I'm going to stop with the next comment. I've got five more pages, but I probably beat you up enough. I like to reframe things or change the semantic way somebody looks at it. So I'm going to ask a question of everybody and for you, and I'm going to try to contextualize it so it makes sense. So the question is what is your and your team's time worth? And I don't mean what you're paying them. What is it worth now? How much do you want it to be worth? They don't have 24-7.

Brian Benstock:

They only have 24-7.

Jay Abraham:

They don't have that great of intellectual superiority. How are you going to get them and their time to be worth more, so that your payoff is worth more?

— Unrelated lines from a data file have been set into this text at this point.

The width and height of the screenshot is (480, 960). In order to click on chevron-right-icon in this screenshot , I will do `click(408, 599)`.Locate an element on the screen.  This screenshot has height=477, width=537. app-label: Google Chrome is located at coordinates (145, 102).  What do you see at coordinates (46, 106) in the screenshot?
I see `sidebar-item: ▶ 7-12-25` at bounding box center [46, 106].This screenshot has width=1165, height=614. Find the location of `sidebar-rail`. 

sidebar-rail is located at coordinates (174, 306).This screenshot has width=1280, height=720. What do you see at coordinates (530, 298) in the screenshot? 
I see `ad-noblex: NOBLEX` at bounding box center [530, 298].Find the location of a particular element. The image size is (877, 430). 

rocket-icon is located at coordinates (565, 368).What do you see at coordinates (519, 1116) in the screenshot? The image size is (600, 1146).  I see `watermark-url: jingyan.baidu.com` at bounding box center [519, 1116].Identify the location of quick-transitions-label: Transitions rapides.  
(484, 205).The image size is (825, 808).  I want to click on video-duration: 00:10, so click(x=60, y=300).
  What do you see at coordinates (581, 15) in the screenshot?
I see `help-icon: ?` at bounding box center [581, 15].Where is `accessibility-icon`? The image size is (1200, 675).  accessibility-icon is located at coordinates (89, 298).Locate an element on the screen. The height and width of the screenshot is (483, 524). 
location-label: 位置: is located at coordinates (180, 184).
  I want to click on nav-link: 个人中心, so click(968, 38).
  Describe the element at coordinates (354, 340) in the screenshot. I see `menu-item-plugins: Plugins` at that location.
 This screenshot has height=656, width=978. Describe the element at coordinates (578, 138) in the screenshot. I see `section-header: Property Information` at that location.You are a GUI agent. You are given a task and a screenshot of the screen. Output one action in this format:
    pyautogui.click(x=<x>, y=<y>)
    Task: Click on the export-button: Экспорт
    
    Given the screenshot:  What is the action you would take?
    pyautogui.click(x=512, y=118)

So that's my ending comment, and you can address it any way you want or not.

Brian Benstock:

I may not give you the answer that you want to hear.

Jay Abraham:

I have no expectation.

Brian Benstock:

I think the biggest upside for us at the dealership is for us to figure out how to put intelligence in every associate's hands, every employee's hands every vendor's hands that works for Paragon, and the cumulative effect of having this intelligence in a tangible way in the hands of our 500 employees, or 470 employees, I think could be really massive for the dealership, and not just they're going to have access to it. But you know, again it's like having the Internet and looking at cat videos. No, no, we want to say, hey, how do you make your job better with AI? And to really put that in people's hands and empower them to be able to make decisions. And I've got a long way to go to be a better leader, to lead in this new direction, to really cultivate the brainpower of all of our people. I was at a meeting for a team and.

Brian Benstock:

I watched the leaders of the company sit back and they conducted the Monday morning meeting. It wasn't Monday morning, it was Wednesday and they let the employees run the meeting and they had a facilitator and the facilitator went to each of the departments and said what's your big win for today? And Sarah stood up and said we had a customer who was really upset and we solved it and we resolved it Half the time it would normally be, yeah, yeah, everyone collapsed and they went around the room with things like that and I'm sitting there and saying it's so basic but it's so impactful that they were talking each other up and I love that young skunkworks, entrepreneur kind of attitude and I think that if we can have that at our age I'm 64, if I can be like a startup and behave like a startup, I think that would be very good for our dealerships.

Jim Fitzpatrick:

Yeah, yeah, no question about it.

Jay Abraham:

I'm down.

Jim Fitzpatrick:

Yep, Brian Benstock and Jay Abraham. Thank you so much for joining me on the show, Jay, thank you.

Brian Benstock:

Thank you for the segment of thriving in chaos.

Jim Fitzpatrick:

I know that our dealer community is going to get a lot out of your visit with us here today, so thank you so much. They should reach out.

Brian Benstock:

They should reach out to Jay. He's a wealth of knowledge, there's no question about it.

Jay Abraham:

He's a he's a book on a shelf that I read often.

Jim Fitzpatrick:

Thank you, sir. Well, thank you. Thanks to both. Of you really appreciate it. Thank you Thanks for watching thriving in chaos on CBT news.